_Records contained in a dataset:_
————————

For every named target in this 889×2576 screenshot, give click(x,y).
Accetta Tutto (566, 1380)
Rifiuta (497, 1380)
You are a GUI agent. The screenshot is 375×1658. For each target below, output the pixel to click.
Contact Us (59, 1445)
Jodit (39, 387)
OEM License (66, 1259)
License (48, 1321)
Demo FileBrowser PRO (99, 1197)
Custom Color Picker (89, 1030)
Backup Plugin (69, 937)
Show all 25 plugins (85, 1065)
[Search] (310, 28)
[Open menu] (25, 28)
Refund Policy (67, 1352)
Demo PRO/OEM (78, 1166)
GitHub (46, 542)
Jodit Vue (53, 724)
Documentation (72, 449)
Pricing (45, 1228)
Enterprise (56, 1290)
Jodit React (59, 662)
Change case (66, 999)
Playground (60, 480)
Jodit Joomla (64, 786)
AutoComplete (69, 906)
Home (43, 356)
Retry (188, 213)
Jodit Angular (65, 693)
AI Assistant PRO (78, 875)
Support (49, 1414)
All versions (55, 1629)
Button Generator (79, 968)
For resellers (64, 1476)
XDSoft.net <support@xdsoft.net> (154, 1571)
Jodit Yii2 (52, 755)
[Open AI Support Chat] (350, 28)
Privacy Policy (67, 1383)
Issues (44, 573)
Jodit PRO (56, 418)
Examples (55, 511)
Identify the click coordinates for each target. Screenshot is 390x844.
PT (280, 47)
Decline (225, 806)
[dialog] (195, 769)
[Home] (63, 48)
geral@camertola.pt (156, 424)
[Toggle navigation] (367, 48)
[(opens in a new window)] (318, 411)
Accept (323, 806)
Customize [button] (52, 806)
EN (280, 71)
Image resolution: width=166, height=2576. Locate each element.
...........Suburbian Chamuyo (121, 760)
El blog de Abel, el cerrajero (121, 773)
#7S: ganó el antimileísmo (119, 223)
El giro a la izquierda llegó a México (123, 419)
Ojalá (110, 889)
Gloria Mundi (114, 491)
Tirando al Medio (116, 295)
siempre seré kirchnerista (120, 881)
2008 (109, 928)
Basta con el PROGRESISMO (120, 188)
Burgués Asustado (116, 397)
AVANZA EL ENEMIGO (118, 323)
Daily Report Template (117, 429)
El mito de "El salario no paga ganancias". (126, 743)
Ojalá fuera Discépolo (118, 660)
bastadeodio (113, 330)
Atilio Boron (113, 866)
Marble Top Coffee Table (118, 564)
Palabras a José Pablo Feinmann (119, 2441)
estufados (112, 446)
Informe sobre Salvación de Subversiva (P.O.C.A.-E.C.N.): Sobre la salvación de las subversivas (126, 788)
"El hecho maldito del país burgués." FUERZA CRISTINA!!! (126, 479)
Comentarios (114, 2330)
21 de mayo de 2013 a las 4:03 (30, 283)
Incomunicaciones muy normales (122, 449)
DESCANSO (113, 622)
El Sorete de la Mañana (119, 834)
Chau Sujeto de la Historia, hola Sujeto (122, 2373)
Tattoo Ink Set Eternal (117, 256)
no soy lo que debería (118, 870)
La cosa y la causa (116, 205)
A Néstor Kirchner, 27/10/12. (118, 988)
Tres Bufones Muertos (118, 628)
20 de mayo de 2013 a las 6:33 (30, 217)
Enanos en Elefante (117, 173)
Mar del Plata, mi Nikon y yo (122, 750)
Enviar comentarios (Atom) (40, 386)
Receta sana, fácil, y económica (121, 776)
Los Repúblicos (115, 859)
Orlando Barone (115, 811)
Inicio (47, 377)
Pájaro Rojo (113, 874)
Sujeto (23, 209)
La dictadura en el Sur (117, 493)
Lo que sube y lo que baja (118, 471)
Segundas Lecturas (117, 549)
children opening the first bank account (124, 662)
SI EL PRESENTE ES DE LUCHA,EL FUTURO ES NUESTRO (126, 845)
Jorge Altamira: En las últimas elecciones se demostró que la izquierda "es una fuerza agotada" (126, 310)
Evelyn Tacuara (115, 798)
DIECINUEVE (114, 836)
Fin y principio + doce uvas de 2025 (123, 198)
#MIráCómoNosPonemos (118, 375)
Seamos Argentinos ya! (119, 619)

————————

The answer must reproduce every record exactly.

_RESPONSE:_
For every named target in this 889×2576 screenshot, give click(x,y).
Accetta Tutto (566, 1380)
Rifiuta (497, 1380)
You are a GUI agent. The screenshot is 375×1658. For each target below, output the pixel to click.
Contact Us (59, 1445)
Jodit (39, 387)
OEM License (66, 1259)
License (48, 1321)
Demo FileBrowser PRO (99, 1197)
Custom Color Picker (89, 1030)
Backup Plugin (69, 937)
Show all 25 plugins (85, 1065)
[Search] (310, 28)
[Open menu] (25, 28)
Refund Policy (67, 1352)
Demo PRO/OEM (78, 1166)
GitHub (46, 542)
Jodit Vue (53, 724)
Documentation (72, 449)
Pricing (45, 1228)
Enterprise (56, 1290)
Jodit React (59, 662)
Change case (66, 999)
Playground (60, 480)
Jodit Joomla (64, 786)
AutoComplete (69, 906)
Home (43, 356)
Retry (188, 213)
Jodit Angular (65, 693)
AI Assistant PRO (78, 875)
Support (49, 1414)
All versions (55, 1629)
Button Generator (79, 968)
For resellers (64, 1476)
XDSoft.net <support@xdsoft.net> (154, 1571)
Jodit Yii2 (52, 755)
[Open AI Support Chat] (350, 28)
Privacy Policy (67, 1383)
Issues (44, 573)
Jodit PRO (56, 418)
Examples (55, 511)
Identify the click coordinates for each target. Screenshot is 390x844.
PT (280, 47)
Decline (225, 806)
[dialog] (195, 769)
[Home] (63, 48)
geral@camertola.pt (156, 424)
[Toggle navigation] (367, 48)
[(opens in a new window)] (318, 411)
Accept (323, 806)
Customize [button] (52, 806)
EN (280, 71)
Image resolution: width=166, height=2576. Locate each element.
...........Suburbian Chamuyo (121, 760)
El blog de Abel, el cerrajero (121, 773)
#7S: ganó el antimileísmo (119, 223)
El giro a la izquierda llegó a México (123, 419)
Ojalá (110, 889)
Gloria Mundi (114, 491)
Tirando al Medio (116, 295)
siempre seré kirchnerista (120, 881)
2008 (109, 928)
Basta con el PROGRESISMO (120, 188)
Burgués Asustado (116, 397)
AVANZA EL ENEMIGO (118, 323)
Daily Report Template (117, 429)
El mito de "El salario no paga ganancias". (126, 743)
Ojalá fuera Discépolo (118, 660)
bastadeodio (113, 330)
Atilio Boron (113, 866)
Marble Top Coffee Table (118, 564)
Palabras a José Pablo Feinmann (119, 2441)
estufados (112, 446)
Informe sobre Salvación de Subversiva (P.O.C.A.-E.C.N.): Sobre la salvación de las subversivas (126, 788)
"El hecho maldito del país burgués." FUERZA CRISTINA!!! (126, 479)
Comentarios (114, 2330)
21 de mayo de 2013 a las 4:03 (30, 283)
Incomunicaciones muy normales (122, 449)
DESCANSO (113, 622)
El Sorete de la Mañana (119, 834)
Chau Sujeto de la Historia, hola Sujeto (122, 2373)
Tattoo Ink Set Eternal (117, 256)
no soy lo que debería (118, 870)
La cosa y la causa (116, 205)
A Néstor Kirchner, 27/10/12. (118, 988)
Tres Bufones Muertos (118, 628)
20 de mayo de 2013 a las 6:33 (30, 217)
Enanos en Elefante (117, 173)
Mar del Plata, mi Nikon y yo (122, 750)
Enviar comentarios (Atom) (40, 386)
Receta sana, fácil, y económica (121, 776)
Los Repúblicos (115, 859)
Orlando Barone (115, 811)
Inicio (47, 377)
Pájaro Rojo (113, 874)
Sujeto (23, 209)
La dictadura en el Sur (117, 493)
Lo que sube y lo que baja (118, 471)
Segundas Lecturas (117, 549)
children opening the first bank account (124, 662)
SI EL PRESENTE ES DE LUCHA,EL FUTURO ES NUESTRO (126, 845)
Jorge Altamira: En las últimas elecciones se demostró que la izquierda "es una fuerza agotada" (126, 310)
Evelyn Tacuara (115, 798)
DIECINUEVE (114, 836)
Fin y principio + doce uvas de 2025 (123, 198)
#MIráCómoNosPonemos (118, 375)
Seamos Argentinos ya! (119, 619)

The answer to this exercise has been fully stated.